Greensboro, NC-based Volvo Trucks North America is offering the Volvo I-Shift automated transmission, which was designed specifically for Volvo's heavy-duty diesel engines. According to the company, it not only offers better fuel economy, but extremely smooth operation due to its ability to communicate with other components in the truck systems, such as the engine break.
"The move toward automatic transmissions is a growing trend," says Peterbilt's Gustainis. "Drivers are very hard to find and automatic transmissions make vehicle operation easier for them."
Driver Friendly Interiors
Manufacturers report that fleets are looking for other driver friendly amenities, in an effort to combat high driver turnover rates. Manufacturers such as Freightliner are striving to make the cab interior more ergonomic for drivers by putting all of the dashboard controls well in reach of the drivers and in plain sight. New models also feature buttons on the steering wheel itself so that drivers don't have to take their hands off to engage the engine break.
Along with this is a trend toward increasing visibility on medium class delivery trucks through bigger windscreens and more hood slope, in order to improve the drivers' line of sight while going around tight corners in urban delivery applications.
"We're being asked to provide drivers with features that can assist them in meeting the needs of the company," says Frank Bio, product manager, trucks, for Volvo. One of those areas again, is fuel economy. "Volvo is outfitting the dash with a fuel economy meter that helps the driver determine if he should apply more throttle or move more throttle from the accelerator to help with the fuel economy."
Hino also provides a fuel economy meter as part of its Driver Information Display. The display allows for the monitoring of the shoot level in a truck's DPR system, for regeneration status. It also provides information on engine diagnostics, service intervals, trip meter settings, engine operational time and cruise speed settings.
"We also see more of a trend on safety and driver protection equipment on our vehicles," notes GMC's Badia. According to her, customers are now asking that this type of equipment be installed on their trucks. With operational costs rising along with everything else, more companies are becoming sensitive to vehicle repair costs, not to mention the exorbitant costs associated with medical care, if drivers become injured on the job.

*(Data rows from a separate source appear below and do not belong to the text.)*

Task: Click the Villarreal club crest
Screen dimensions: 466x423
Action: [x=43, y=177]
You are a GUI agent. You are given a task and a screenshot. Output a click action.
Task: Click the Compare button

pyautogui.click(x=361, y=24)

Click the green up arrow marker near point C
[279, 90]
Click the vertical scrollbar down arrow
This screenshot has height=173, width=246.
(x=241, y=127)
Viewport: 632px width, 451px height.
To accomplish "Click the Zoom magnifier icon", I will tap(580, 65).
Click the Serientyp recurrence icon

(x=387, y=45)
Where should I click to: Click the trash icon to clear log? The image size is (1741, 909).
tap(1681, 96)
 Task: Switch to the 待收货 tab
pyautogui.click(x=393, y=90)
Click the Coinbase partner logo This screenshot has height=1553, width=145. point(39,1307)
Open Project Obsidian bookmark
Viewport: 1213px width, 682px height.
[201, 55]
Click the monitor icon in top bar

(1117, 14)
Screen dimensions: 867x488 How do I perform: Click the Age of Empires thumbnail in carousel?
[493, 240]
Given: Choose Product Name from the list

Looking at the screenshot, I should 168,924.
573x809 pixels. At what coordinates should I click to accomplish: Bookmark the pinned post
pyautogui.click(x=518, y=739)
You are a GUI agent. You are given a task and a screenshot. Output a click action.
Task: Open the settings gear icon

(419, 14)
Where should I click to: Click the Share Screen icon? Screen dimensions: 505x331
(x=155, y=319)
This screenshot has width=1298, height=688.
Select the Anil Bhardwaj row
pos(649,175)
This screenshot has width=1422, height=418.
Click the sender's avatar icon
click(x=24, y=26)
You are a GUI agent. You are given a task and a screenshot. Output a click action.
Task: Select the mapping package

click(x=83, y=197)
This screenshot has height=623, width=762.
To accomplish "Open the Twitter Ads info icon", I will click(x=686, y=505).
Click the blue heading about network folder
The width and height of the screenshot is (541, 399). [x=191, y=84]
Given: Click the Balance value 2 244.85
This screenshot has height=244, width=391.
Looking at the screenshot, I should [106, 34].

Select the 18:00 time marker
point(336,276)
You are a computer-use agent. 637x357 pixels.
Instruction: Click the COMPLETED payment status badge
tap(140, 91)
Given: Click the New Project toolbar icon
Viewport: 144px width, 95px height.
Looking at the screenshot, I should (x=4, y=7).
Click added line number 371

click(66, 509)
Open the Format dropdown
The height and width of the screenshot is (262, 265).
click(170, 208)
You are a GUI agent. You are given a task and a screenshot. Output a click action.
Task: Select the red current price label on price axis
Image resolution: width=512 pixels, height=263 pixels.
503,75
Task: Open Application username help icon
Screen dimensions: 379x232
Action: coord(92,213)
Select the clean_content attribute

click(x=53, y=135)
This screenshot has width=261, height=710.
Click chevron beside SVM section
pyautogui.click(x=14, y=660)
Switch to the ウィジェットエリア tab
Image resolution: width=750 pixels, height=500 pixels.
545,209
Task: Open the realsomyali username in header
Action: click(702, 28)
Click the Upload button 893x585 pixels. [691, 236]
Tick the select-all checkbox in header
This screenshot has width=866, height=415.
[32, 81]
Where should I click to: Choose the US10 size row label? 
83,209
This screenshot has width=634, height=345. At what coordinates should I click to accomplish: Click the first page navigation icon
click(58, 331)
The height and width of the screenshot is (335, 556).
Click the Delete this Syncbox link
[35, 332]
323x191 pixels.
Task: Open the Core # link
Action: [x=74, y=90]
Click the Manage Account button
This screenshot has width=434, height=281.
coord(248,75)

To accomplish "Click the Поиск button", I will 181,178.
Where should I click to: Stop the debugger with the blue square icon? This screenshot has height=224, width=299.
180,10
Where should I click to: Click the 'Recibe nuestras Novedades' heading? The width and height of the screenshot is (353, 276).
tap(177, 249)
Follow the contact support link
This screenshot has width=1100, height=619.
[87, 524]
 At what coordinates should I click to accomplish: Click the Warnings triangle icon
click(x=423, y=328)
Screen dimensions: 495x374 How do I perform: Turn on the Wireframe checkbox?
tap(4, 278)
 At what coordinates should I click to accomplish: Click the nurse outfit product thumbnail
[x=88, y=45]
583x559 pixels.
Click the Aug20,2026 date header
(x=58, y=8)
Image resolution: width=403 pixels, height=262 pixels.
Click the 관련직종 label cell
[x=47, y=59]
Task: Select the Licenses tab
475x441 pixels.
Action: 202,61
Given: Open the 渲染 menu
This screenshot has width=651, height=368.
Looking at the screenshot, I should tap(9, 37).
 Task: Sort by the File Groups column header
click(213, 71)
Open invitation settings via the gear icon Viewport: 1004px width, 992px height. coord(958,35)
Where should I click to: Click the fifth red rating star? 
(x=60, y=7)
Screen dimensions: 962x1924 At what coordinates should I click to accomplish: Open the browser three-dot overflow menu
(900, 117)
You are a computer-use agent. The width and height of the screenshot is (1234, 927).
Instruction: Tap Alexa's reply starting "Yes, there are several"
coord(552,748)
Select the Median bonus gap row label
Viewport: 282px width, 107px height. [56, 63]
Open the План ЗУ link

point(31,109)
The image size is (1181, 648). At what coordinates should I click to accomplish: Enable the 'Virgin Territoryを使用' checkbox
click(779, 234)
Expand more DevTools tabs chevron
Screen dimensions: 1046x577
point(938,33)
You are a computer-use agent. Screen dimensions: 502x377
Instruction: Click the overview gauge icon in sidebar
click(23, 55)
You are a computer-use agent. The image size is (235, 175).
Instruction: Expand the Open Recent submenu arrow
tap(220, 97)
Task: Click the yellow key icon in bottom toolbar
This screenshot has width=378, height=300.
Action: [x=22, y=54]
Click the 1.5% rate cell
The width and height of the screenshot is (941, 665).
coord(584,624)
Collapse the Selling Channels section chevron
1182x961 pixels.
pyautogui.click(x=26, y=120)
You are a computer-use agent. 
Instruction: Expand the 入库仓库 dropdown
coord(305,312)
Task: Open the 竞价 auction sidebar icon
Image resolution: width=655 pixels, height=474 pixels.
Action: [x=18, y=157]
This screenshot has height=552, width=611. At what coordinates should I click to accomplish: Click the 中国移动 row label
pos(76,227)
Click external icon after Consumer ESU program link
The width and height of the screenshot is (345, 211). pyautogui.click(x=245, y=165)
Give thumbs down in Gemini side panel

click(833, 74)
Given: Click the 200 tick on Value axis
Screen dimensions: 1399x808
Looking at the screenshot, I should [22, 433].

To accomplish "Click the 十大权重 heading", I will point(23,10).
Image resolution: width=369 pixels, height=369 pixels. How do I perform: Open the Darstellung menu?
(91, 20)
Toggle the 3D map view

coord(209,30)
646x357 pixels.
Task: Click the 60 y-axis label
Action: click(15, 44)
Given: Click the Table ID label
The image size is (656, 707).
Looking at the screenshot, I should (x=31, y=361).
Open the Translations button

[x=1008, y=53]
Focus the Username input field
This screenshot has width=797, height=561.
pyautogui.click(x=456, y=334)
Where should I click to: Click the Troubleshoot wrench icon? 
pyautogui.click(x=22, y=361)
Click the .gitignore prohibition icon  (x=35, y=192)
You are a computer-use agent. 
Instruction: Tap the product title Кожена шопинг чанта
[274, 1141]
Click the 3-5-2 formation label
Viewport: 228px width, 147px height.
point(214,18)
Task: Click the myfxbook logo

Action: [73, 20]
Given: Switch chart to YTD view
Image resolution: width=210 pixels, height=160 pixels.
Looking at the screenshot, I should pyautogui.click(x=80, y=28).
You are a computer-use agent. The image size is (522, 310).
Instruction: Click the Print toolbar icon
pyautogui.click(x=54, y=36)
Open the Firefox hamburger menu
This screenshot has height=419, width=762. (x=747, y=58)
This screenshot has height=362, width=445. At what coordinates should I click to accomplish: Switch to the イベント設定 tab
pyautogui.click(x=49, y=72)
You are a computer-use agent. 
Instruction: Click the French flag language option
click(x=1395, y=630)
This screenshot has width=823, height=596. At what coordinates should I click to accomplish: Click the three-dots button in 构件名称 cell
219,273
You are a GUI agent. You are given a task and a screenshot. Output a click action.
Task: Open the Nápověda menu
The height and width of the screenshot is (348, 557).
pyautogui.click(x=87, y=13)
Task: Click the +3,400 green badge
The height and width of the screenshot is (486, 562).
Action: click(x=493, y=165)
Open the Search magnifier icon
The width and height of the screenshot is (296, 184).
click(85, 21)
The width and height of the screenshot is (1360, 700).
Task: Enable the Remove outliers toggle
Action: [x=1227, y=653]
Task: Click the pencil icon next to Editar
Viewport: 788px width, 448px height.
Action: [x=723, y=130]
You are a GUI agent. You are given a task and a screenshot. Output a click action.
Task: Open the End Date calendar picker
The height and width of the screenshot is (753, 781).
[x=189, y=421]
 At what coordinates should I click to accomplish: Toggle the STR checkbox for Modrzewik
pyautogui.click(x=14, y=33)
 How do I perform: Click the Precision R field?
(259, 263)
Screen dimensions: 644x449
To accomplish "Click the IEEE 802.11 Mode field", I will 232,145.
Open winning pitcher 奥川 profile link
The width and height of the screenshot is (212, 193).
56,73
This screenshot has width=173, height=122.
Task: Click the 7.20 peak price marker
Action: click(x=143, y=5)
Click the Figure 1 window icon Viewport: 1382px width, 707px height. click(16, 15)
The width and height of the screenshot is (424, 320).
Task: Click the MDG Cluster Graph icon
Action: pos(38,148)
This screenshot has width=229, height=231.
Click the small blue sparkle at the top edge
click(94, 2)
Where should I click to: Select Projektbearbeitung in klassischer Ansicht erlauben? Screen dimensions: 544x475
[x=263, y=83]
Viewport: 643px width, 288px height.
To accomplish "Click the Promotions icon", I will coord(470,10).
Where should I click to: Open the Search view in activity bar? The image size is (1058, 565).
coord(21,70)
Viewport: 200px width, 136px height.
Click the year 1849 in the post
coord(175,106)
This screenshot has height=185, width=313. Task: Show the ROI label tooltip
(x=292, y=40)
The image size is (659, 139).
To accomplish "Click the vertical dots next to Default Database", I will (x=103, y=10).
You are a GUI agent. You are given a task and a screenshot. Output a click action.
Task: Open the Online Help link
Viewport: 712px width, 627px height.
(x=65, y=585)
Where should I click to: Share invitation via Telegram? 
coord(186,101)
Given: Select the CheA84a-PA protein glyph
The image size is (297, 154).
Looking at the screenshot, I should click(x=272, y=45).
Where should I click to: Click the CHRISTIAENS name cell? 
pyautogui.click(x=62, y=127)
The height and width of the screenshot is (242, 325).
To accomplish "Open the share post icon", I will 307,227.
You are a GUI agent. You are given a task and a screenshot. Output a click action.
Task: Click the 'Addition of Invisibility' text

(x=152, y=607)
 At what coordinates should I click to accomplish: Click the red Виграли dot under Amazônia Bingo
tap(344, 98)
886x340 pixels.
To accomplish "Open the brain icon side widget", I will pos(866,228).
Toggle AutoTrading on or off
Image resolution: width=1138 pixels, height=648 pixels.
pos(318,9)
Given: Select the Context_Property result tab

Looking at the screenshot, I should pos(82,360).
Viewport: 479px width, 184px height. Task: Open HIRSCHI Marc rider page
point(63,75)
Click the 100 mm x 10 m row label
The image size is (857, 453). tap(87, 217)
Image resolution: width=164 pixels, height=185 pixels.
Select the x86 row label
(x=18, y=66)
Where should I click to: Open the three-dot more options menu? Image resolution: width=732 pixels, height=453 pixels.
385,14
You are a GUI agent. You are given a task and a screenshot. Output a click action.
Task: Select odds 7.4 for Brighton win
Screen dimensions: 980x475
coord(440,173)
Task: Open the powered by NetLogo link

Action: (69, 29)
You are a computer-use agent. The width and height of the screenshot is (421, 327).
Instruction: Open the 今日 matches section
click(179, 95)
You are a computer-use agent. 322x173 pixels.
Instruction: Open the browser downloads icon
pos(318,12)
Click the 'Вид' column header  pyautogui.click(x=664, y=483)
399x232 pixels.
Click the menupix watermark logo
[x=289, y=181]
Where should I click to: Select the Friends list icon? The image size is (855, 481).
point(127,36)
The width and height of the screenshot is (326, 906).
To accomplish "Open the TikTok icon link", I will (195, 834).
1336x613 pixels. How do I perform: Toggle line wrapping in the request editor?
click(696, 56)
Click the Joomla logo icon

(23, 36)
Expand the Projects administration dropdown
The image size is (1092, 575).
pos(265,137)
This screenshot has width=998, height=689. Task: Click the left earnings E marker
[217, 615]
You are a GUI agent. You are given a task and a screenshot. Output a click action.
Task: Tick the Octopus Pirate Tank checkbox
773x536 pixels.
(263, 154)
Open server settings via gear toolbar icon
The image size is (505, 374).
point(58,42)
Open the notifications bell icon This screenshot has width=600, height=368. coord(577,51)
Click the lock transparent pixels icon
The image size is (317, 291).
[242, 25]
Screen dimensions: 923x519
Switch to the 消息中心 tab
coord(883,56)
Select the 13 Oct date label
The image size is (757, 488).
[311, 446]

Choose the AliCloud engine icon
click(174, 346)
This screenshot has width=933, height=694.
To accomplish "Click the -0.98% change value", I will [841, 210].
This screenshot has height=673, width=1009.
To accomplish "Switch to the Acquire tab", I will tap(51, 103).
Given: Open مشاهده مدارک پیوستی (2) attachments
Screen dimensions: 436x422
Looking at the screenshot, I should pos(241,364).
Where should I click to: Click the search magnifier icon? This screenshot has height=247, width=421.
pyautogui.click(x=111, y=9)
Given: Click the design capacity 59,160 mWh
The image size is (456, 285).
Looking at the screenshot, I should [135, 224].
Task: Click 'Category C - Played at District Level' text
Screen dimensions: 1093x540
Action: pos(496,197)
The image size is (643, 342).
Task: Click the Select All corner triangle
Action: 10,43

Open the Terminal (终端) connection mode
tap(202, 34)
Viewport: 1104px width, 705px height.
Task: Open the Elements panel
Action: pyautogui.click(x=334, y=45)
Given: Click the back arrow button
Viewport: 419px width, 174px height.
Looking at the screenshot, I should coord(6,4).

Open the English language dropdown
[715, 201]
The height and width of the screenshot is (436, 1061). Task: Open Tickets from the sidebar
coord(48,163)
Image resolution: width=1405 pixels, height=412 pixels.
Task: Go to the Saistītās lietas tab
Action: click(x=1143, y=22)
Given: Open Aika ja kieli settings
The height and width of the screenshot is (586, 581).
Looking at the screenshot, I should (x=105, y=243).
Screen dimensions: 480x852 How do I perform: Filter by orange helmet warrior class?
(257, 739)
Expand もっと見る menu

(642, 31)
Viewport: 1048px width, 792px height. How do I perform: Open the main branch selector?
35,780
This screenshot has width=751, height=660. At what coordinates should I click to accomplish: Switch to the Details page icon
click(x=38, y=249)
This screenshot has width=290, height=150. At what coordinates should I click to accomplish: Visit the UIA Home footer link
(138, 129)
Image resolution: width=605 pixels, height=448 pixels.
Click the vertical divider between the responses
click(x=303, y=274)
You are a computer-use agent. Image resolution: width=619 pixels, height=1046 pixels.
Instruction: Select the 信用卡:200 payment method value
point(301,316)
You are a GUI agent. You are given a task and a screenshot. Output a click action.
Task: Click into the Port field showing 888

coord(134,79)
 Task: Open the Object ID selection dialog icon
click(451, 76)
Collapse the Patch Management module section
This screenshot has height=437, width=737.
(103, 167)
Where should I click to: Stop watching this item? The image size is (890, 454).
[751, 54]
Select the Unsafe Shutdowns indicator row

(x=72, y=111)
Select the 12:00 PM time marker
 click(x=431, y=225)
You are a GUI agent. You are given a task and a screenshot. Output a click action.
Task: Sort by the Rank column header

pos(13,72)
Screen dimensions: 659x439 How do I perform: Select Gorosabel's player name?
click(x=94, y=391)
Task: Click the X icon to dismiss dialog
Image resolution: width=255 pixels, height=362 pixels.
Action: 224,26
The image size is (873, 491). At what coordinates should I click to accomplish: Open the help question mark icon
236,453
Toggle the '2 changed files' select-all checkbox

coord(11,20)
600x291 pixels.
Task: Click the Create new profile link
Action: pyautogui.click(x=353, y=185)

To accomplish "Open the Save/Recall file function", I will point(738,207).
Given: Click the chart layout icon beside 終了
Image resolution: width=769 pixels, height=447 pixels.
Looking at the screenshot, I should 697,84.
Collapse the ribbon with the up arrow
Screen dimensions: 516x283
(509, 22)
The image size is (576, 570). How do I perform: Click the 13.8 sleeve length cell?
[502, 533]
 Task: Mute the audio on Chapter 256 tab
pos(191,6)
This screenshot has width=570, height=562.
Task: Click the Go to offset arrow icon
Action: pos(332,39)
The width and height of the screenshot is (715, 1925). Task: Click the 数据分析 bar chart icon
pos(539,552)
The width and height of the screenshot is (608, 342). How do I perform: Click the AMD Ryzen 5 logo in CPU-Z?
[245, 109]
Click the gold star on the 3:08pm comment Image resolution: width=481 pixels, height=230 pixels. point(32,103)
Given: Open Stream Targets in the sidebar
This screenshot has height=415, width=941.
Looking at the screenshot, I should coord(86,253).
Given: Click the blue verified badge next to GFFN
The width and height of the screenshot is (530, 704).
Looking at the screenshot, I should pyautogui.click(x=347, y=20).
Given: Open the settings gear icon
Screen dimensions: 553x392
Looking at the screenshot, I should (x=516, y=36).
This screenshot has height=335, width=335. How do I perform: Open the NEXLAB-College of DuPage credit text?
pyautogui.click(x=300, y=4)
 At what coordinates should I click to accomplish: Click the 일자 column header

In response to this, companies like GMC are offering new options such as driver's side airbags, on-traction control, anti-lock breaks, stability control, tire pressure monitoring and hand mirrors with directional indicators.
"Everyone keeps asking how they can optimize their bottom line," notes Navistar's Johnson. This year's offerings by the truck manufacturers are designed to do that on a number of levels, in addition to optimizing truck emissions.